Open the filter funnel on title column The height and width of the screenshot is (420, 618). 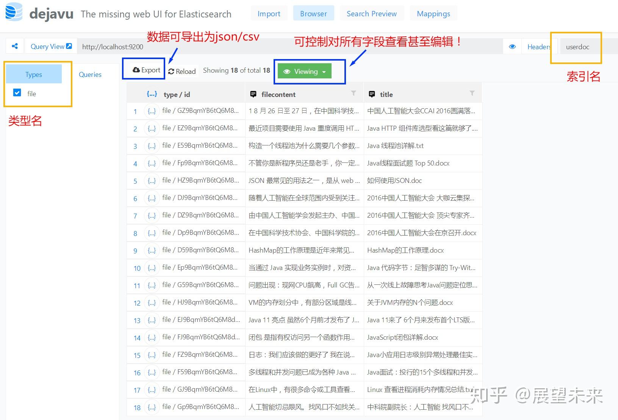(472, 93)
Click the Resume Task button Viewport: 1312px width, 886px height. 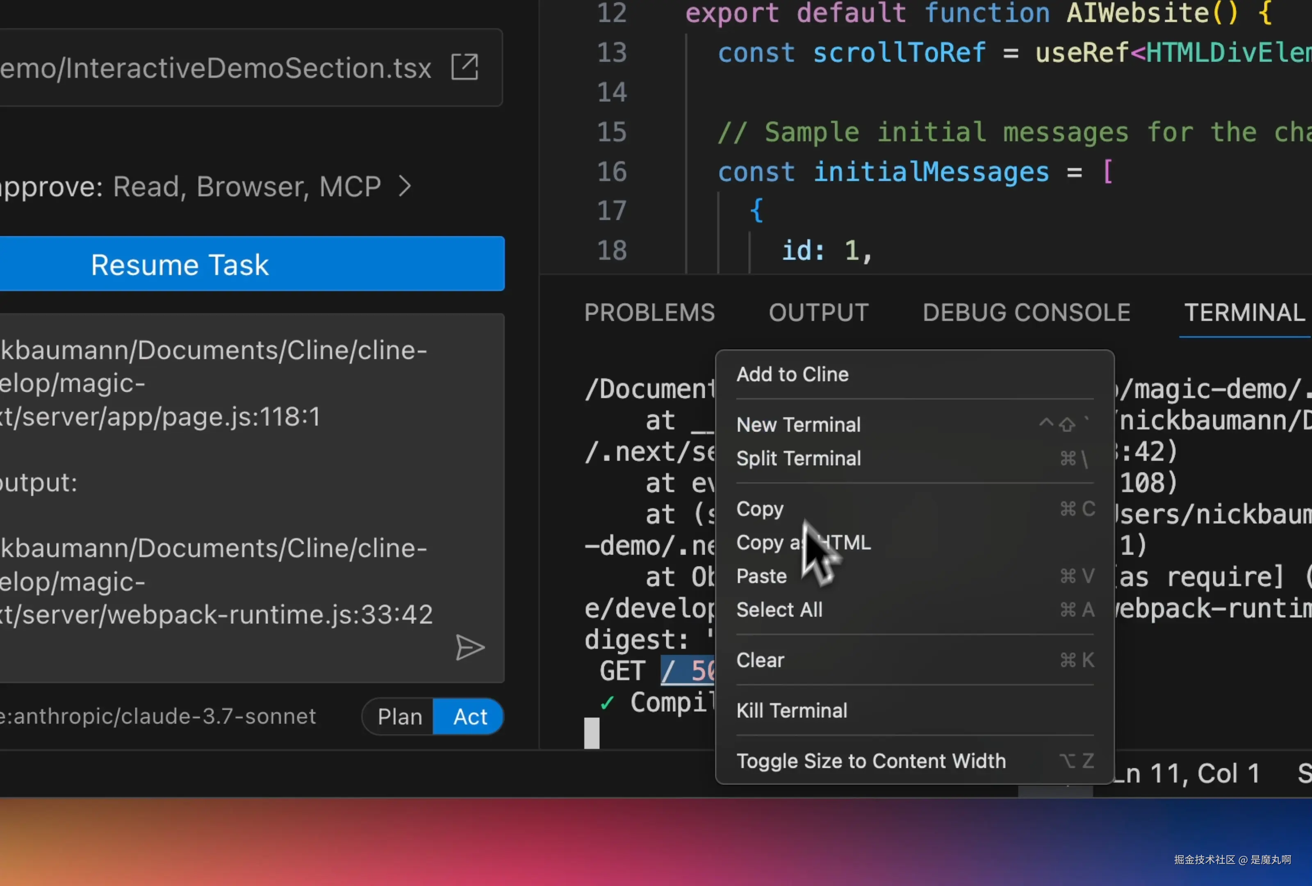(x=251, y=264)
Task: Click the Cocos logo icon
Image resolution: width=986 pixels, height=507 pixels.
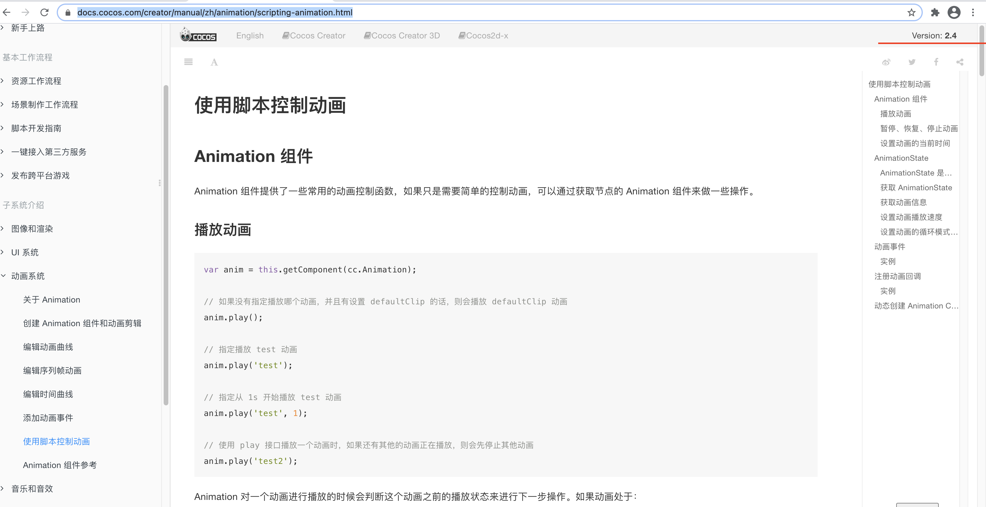Action: 198,35
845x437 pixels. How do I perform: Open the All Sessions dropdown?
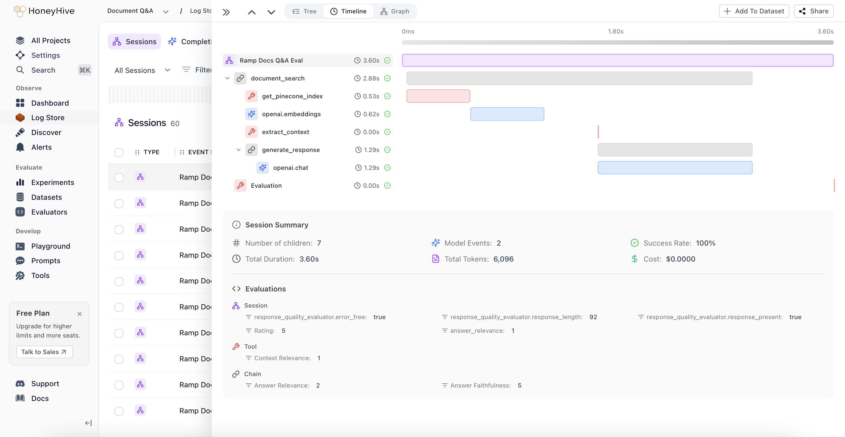142,70
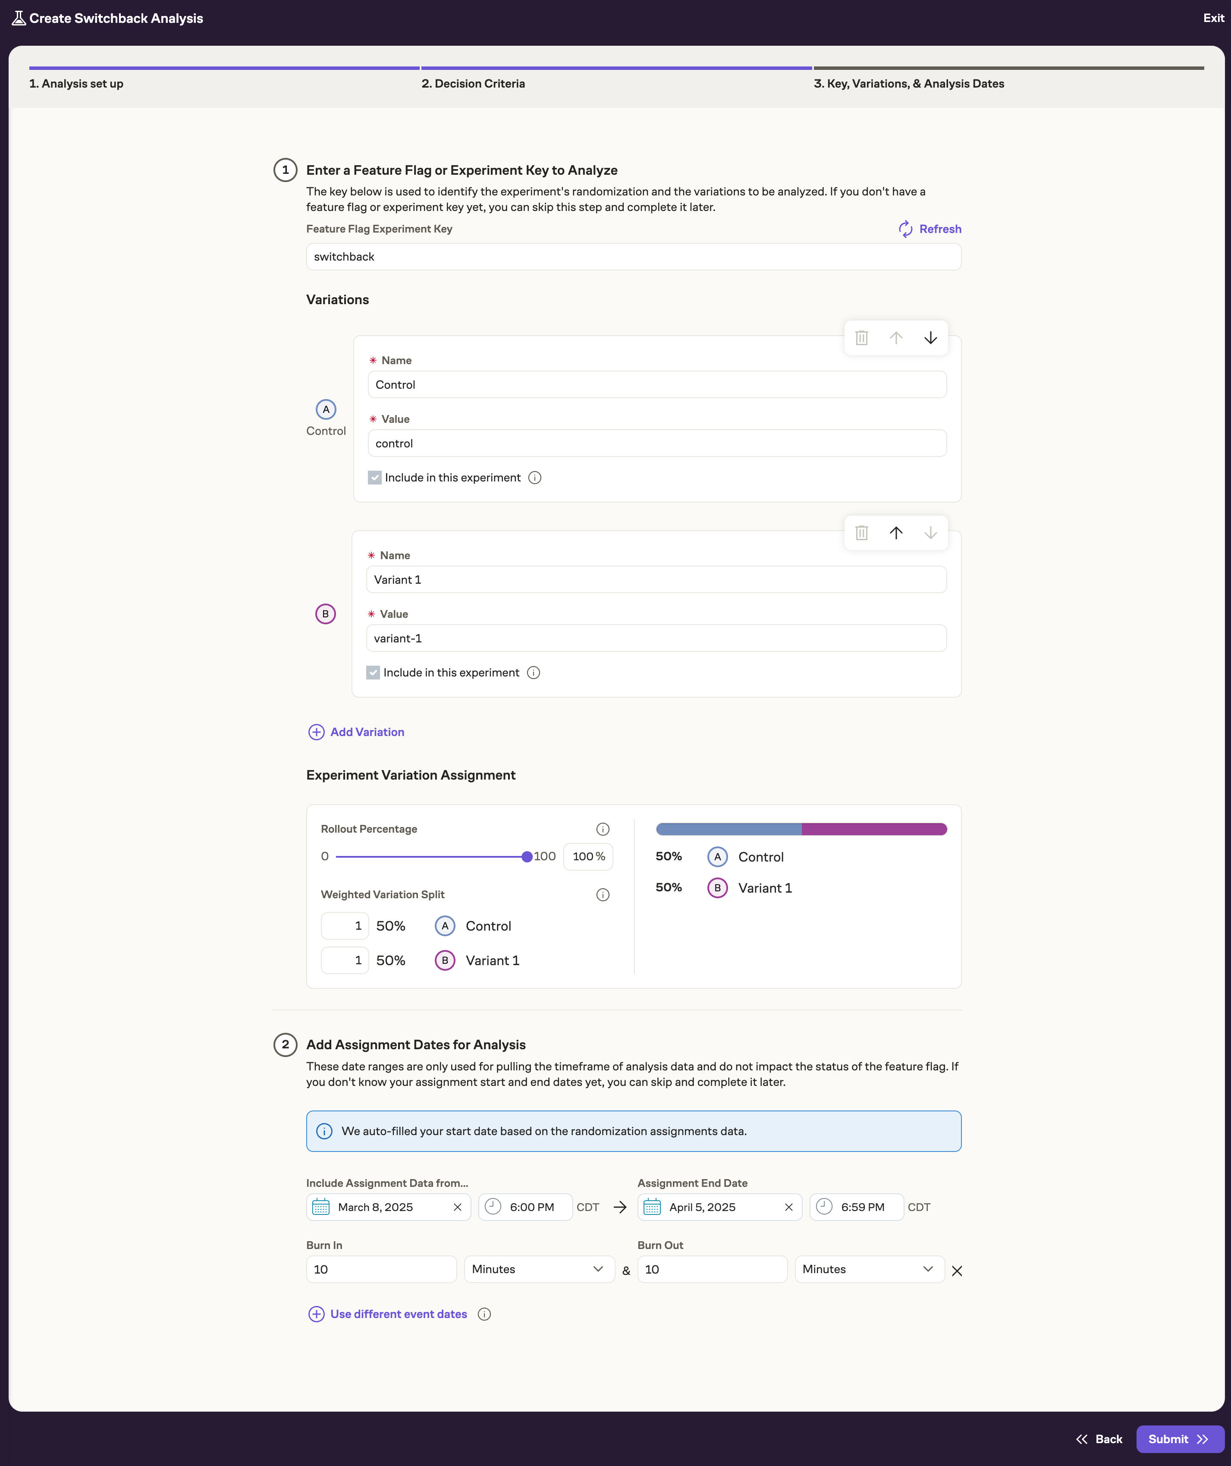The image size is (1231, 1466).
Task: Click the Feature Flag Experiment Key input field
Action: click(x=632, y=256)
----------------------------------------
● **What to do**:
Only the lines from the one containing "Task: Click the Cocos logo icon" through the last line of the entries, both included, should be repeated exactly, and the pictures should be left out.

● **Response to this task**:
Task: Click the Cocos logo icon
Image resolution: width=986 pixels, height=507 pixels.
Action: 198,35
845x437 pixels. How do I perform: Open the All Sessions dropdown?
142,70
The image size is (1231, 1466).
Task: Click the Feature Flag Experiment Key input field
Action: click(x=632, y=256)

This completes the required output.